Upon beginning this class, I had a much narrower focus concerning the global issues that meant something to me. Each week, however, I have found myself becoming more aware of the massive amounts of problems that exist. My difficulty has been trying to figure out how I can support them all, but it had become increasingly challenging to keep up with it. Among classwork and job searching, it is easy to say that I just don’t have time to read another article on an emerging conflict. I know I need to though, because I want to be the best active citizen that I can be. Another struggle that I’ve faced, and I know it’s something my classmates are struggling with too, is how to get people who have no connection to the issues that matter to me to pay attention?

So this is the big wide world of advocacy. You’re working to promote awareness and change for your issue but you are competing with so many others. I know that my post about raising money for our friend Jany to speak at JMU was lost amongst other philanthropy and charity posts on Facebook. It becomes overwhelming to think about all the things people want money for, so we often just shut down. We assume someone else will do something about it, so we take comfort in our own inaction. Well that’s the last thing raising awareness needs, so how do we get people to pay attention at all?

We care through connection. I know people often care the most about issues that have affected them personally, and if it is something outside of their social sphere, they usually care because someone they know told them they should. What we have learned in our class so far is the importance of making the issue personal. Whether that is by showing people pictures of the refugees we met on spring break or by posting a YouTube link in our blog, we know that people pay attention when we show them their fellow humans suffering.
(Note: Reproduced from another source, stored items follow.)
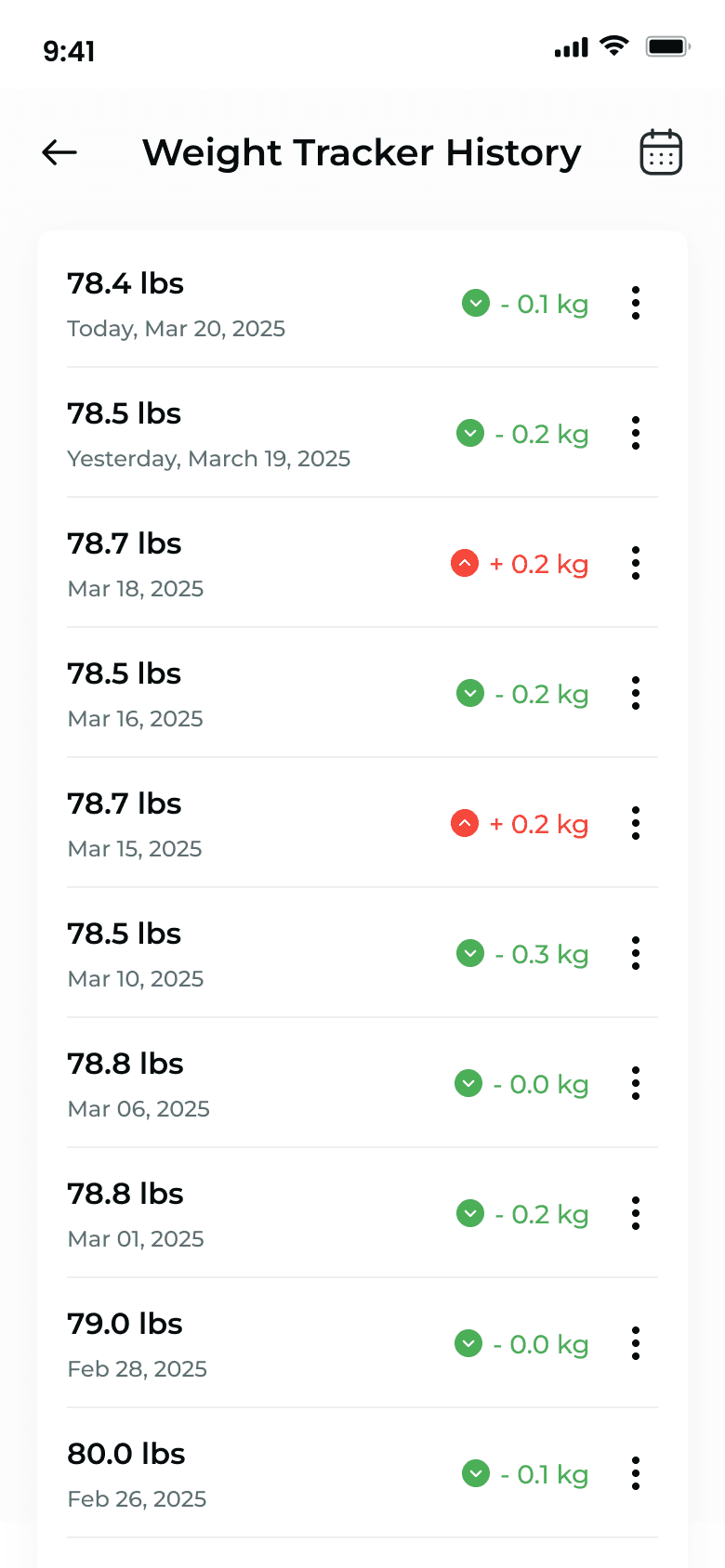Tap three-dot menu on Mar 18 entry
Screen dimensions: 725x1568
click(x=636, y=563)
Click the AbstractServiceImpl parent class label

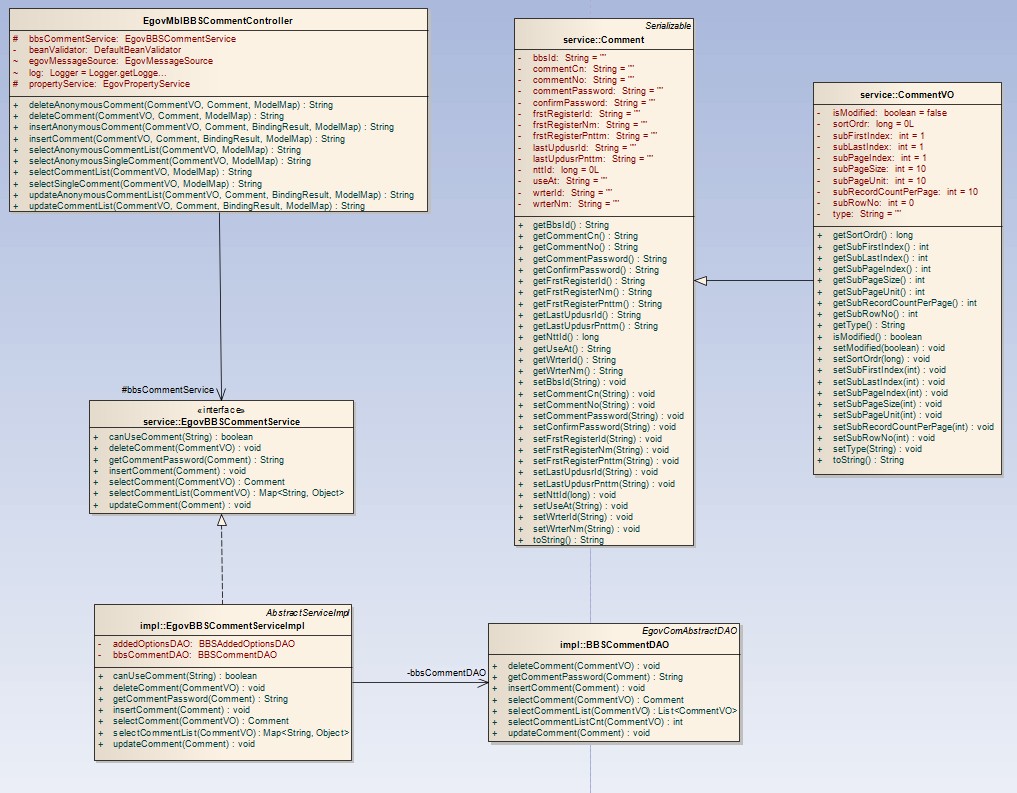pos(307,611)
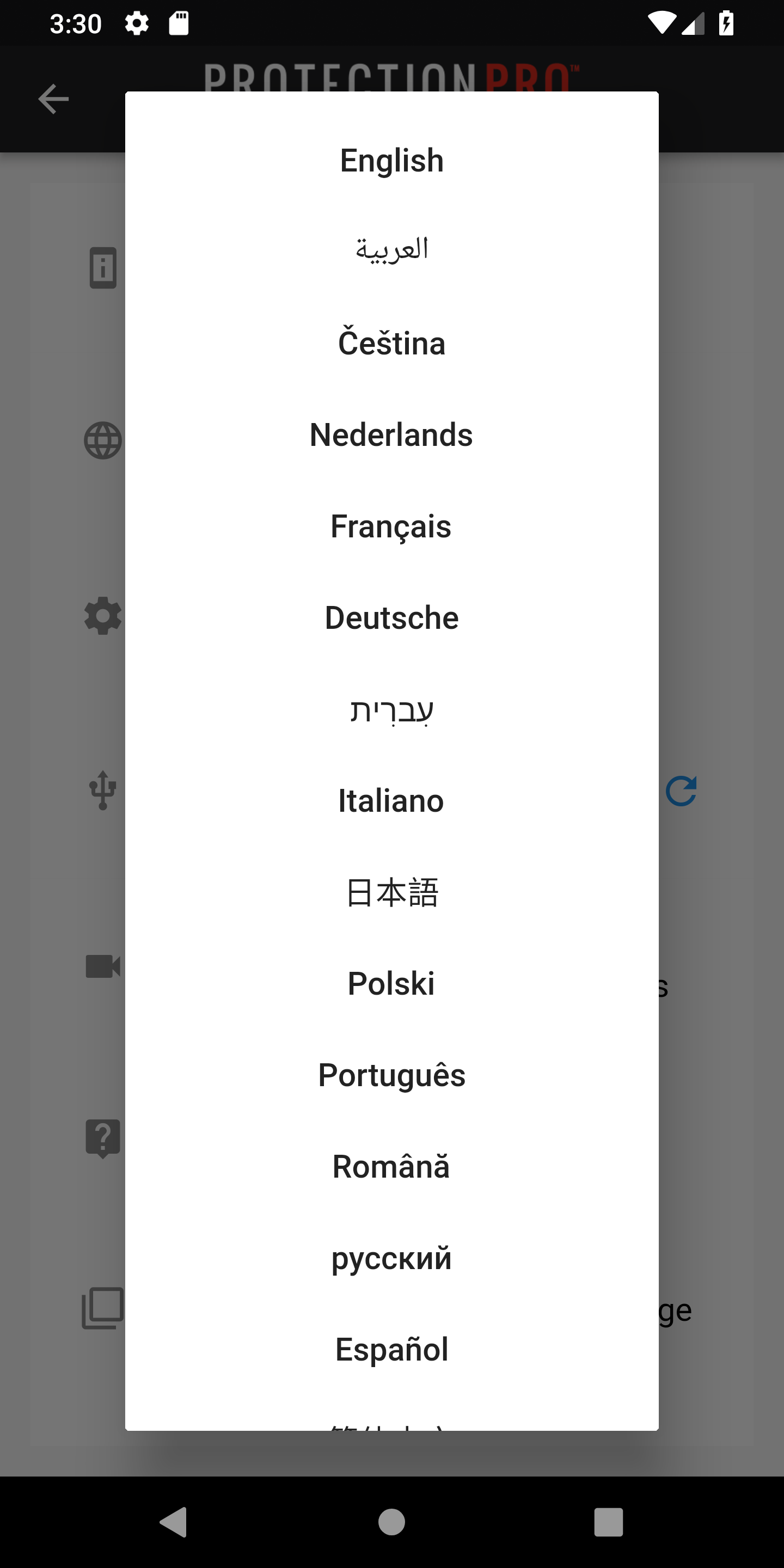The height and width of the screenshot is (1568, 784).
Task: Select English from the language list
Action: click(391, 161)
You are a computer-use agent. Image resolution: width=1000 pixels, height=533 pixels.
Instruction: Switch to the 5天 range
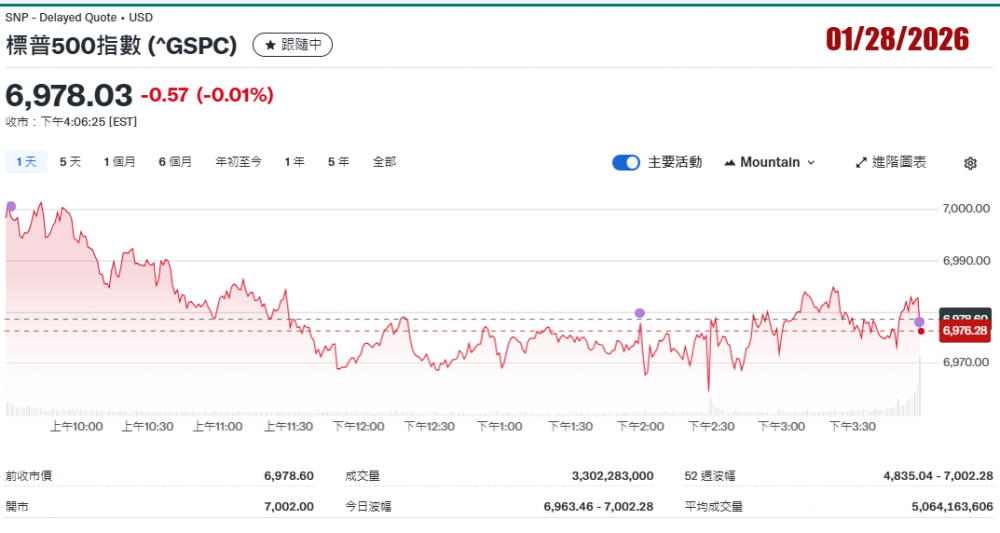tap(70, 161)
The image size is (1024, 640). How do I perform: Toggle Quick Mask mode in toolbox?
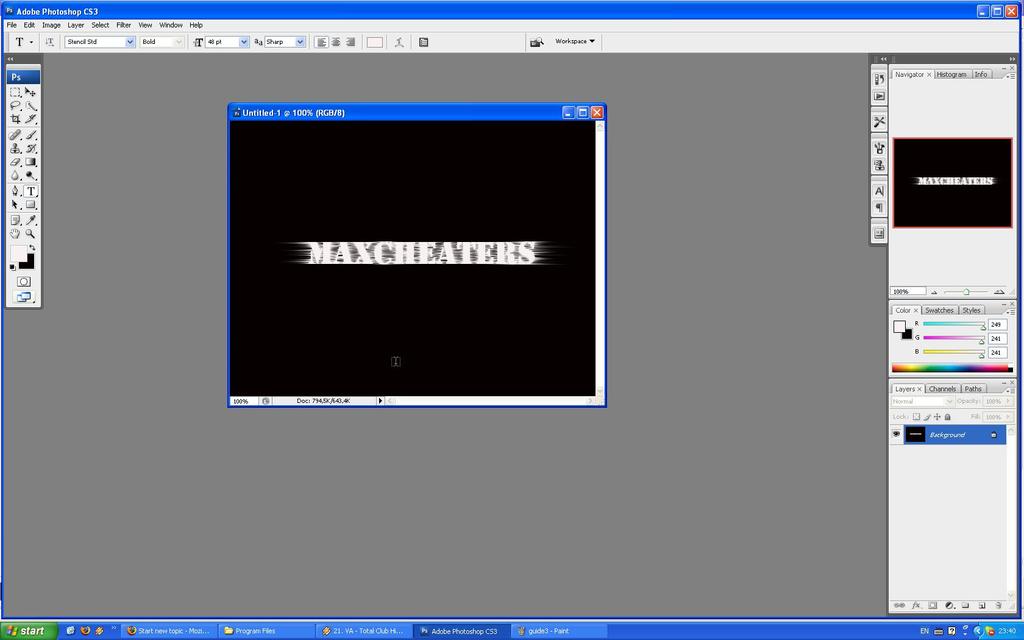click(23, 282)
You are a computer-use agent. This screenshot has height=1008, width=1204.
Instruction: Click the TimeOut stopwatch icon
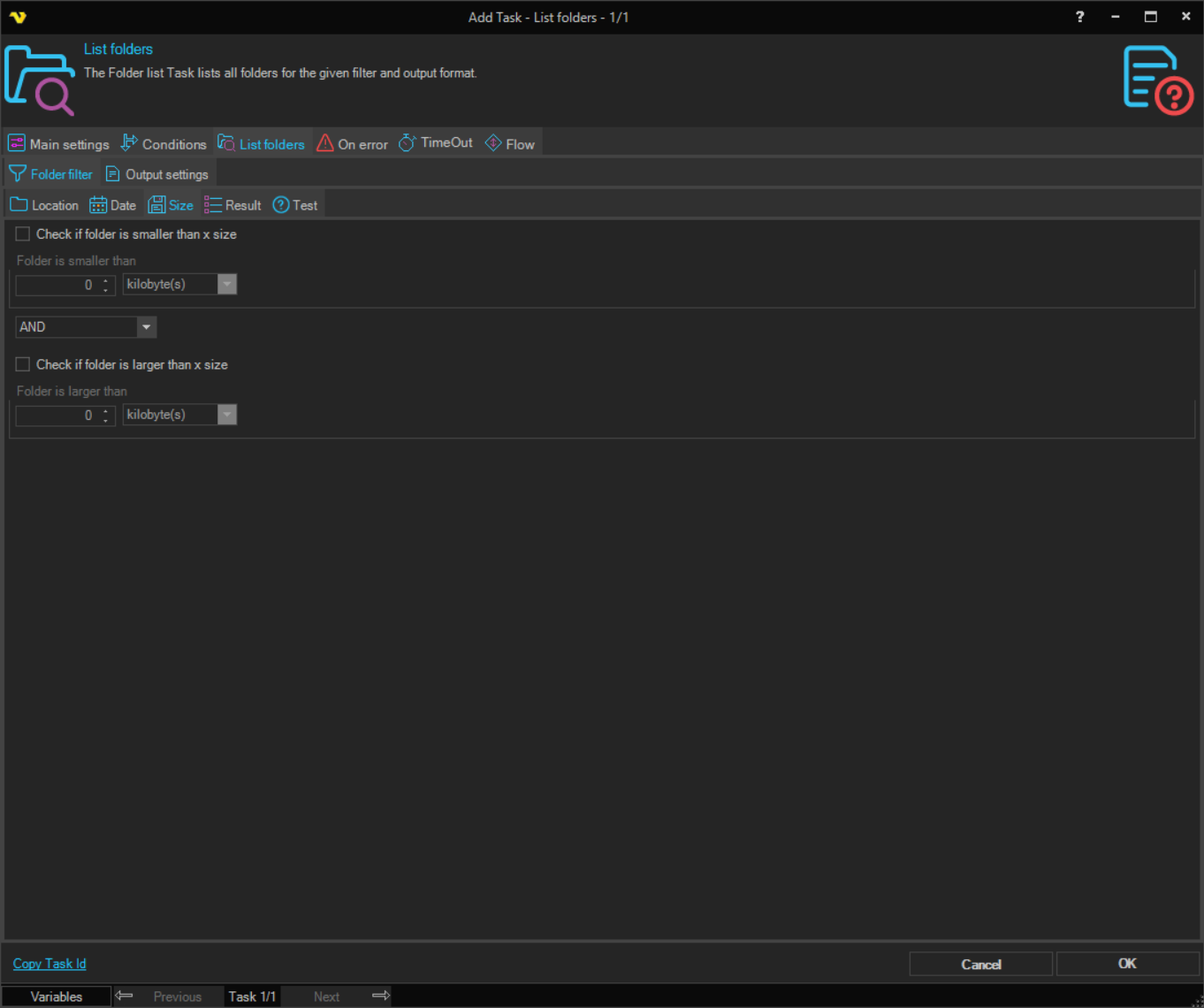click(407, 143)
For our assignment this week we read an article written by out very own professor, Aaron Noland, and his colleague Matthew Brigham concerning the importance of and agent-centered approach when advocating for a particular issue. Aaron has always said that he places the readings for our class in a purposeful order, and each week I always immediately understand why. As I mentioned earlier, our class is currently working on bring Jany Deng to visit and talk with the JMU community. We have planned to place the focus of the event on Jany and the other Lost Boys instead of looking at just their issue. It is our hope that we can use this human interaction to get people to pay attention to the issues of genocide, refugees, and refugee resettlement.